> [Work to complete]: Only one stretch of the data below should be repeated: the lines from the line containing "This screenshot has height=677, width=397." through the line containing "Given: Click the déconnexion link", inclusive, exactly as they are.

> [The records]:
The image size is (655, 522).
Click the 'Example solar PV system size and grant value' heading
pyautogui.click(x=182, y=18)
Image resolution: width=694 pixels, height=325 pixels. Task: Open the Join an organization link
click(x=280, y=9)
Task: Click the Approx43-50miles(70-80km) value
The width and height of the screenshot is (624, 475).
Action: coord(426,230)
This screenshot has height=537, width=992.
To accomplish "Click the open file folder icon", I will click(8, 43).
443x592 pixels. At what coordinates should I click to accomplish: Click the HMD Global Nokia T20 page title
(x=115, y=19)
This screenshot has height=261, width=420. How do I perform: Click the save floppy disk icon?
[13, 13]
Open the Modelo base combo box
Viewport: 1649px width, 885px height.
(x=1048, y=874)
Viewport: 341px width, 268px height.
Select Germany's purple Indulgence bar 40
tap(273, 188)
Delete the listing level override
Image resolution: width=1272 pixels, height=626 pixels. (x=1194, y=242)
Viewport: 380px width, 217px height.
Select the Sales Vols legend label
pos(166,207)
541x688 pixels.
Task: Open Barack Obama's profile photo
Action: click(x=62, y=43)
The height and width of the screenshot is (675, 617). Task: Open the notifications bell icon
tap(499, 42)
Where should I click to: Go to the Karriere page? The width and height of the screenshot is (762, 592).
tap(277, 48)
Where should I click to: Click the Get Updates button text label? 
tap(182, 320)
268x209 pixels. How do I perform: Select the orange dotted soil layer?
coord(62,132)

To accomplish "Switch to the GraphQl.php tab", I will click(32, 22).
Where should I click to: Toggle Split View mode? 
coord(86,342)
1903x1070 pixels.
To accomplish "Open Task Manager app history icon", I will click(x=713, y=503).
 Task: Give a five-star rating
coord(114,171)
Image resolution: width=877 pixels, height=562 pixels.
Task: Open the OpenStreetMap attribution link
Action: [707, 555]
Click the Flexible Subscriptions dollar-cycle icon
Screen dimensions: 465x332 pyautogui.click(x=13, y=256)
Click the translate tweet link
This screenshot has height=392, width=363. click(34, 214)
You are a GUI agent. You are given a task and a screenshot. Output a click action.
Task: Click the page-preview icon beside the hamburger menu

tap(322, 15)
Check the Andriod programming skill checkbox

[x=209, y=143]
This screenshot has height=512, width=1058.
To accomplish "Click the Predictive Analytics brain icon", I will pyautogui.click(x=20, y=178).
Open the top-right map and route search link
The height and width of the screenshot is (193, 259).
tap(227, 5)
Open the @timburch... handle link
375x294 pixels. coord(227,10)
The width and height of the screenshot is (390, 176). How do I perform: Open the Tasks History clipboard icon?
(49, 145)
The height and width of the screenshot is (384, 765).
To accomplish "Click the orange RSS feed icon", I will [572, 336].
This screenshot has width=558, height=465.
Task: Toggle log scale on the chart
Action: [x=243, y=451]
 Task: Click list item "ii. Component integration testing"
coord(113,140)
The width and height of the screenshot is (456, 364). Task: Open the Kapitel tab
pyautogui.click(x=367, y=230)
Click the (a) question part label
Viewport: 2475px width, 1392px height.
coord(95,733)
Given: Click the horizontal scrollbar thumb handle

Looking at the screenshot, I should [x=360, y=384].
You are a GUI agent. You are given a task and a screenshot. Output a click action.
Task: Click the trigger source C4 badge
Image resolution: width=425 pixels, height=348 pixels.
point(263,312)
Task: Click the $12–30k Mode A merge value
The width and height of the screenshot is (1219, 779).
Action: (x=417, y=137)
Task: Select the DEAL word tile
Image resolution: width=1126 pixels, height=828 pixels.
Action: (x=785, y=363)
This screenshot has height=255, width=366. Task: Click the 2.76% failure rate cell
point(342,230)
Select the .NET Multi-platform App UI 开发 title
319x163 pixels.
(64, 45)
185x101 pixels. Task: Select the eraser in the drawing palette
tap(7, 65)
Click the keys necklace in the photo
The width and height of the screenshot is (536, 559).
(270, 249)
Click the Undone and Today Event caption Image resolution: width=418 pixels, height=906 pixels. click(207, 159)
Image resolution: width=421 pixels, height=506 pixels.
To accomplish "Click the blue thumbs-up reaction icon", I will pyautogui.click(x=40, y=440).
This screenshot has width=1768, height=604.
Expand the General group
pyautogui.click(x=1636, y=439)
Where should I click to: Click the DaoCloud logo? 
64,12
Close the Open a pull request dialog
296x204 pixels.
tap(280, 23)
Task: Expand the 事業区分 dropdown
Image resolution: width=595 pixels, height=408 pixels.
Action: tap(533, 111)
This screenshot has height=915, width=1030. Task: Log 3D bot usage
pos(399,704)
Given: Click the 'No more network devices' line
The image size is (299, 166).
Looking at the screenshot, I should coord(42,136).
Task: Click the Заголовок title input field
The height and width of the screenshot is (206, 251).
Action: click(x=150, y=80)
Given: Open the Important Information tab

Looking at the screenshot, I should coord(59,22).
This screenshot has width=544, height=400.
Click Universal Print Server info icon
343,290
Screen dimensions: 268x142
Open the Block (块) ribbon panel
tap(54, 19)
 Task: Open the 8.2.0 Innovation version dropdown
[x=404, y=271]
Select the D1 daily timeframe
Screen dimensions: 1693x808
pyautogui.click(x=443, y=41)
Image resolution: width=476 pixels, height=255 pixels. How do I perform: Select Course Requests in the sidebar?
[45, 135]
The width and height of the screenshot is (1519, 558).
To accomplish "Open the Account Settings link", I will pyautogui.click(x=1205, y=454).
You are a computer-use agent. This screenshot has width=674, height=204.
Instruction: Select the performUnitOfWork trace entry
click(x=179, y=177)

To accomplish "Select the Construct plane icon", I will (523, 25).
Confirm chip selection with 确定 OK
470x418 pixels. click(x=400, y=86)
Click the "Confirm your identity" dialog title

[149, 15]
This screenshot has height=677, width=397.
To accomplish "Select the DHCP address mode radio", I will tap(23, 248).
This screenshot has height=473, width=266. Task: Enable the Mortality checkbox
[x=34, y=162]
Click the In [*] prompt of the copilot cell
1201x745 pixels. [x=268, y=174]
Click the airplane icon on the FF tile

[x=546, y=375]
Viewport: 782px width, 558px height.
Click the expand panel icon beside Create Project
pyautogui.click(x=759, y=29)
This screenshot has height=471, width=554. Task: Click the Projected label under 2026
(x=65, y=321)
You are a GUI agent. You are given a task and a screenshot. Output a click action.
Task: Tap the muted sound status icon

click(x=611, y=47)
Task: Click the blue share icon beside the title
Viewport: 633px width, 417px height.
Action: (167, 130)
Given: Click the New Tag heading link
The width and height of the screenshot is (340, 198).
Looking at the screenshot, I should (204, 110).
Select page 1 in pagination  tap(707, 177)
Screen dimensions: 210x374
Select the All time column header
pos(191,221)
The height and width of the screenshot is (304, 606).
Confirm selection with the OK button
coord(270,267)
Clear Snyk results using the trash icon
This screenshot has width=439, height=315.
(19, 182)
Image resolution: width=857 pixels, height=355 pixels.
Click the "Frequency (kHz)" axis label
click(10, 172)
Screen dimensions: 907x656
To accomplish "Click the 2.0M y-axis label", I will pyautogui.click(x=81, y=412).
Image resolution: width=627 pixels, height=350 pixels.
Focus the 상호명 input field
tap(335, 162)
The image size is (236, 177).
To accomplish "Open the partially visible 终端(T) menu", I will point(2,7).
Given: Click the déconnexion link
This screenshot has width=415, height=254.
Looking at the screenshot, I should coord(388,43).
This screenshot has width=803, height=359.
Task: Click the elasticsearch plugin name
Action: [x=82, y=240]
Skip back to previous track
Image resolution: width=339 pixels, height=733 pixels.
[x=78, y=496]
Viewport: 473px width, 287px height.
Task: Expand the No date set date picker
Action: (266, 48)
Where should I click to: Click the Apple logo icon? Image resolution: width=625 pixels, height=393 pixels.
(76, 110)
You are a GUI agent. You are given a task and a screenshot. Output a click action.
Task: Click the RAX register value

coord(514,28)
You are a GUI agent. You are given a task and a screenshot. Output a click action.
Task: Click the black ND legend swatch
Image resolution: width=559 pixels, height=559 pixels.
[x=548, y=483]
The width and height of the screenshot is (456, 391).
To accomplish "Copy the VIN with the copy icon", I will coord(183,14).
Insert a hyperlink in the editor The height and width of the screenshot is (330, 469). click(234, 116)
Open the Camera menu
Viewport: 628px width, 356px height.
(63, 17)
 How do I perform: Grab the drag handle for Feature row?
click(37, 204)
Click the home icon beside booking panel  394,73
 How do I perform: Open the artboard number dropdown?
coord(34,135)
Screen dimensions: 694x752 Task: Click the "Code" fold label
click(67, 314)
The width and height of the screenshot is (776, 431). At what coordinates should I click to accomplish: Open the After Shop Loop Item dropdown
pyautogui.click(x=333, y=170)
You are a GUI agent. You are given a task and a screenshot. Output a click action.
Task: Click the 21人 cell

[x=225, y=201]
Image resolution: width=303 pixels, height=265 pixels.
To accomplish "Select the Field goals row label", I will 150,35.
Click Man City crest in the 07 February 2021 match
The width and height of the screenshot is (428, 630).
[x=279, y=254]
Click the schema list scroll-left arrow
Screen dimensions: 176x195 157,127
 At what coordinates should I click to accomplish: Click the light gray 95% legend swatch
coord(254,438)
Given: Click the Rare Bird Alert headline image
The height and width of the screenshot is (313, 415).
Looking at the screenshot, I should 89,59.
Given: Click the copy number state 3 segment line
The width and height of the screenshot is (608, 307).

> [Answer box]:
This screenshot has height=677, width=397.
To accomplish "Select the DHCP address mode radio", I will tap(23, 248).
This screenshot has height=473, width=266. Task: Enable the Mortality checkbox
[x=34, y=162]
Click the In [*] prompt of the copilot cell
1201x745 pixels. [x=268, y=174]
Click the airplane icon on the FF tile

[x=546, y=375]
Viewport: 782px width, 558px height.
Click the expand panel icon beside Create Project
pyautogui.click(x=759, y=29)
This screenshot has height=471, width=554. Task: Click the Projected label under 2026
(x=65, y=321)
You are a GUI agent. You are given a task and a screenshot. Output a click action.
Task: Tap the muted sound status icon

click(x=611, y=47)
Task: Click the blue share icon beside the title
Viewport: 633px width, 417px height.
Action: (167, 130)
Given: Click the New Tag heading link
The width and height of the screenshot is (340, 198).
Looking at the screenshot, I should (204, 110).
Select page 1 in pagination  tap(707, 177)
Screen dimensions: 210x374
Select the All time column header
pos(191,221)
The height and width of the screenshot is (304, 606).
Confirm selection with the OK button
coord(270,267)
Clear Snyk results using the trash icon
This screenshot has width=439, height=315.
(19, 182)
Image resolution: width=857 pixels, height=355 pixels.
Click the "Frequency (kHz)" axis label
click(10, 172)
Screen dimensions: 907x656
To accomplish "Click the 2.0M y-axis label", I will pyautogui.click(x=81, y=412).
Image resolution: width=627 pixels, height=350 pixels.
Focus the 상호명 input field
tap(335, 162)
The image size is (236, 177).
To accomplish "Open the partially visible 终端(T) menu", I will point(2,7).
Given: Click the déconnexion link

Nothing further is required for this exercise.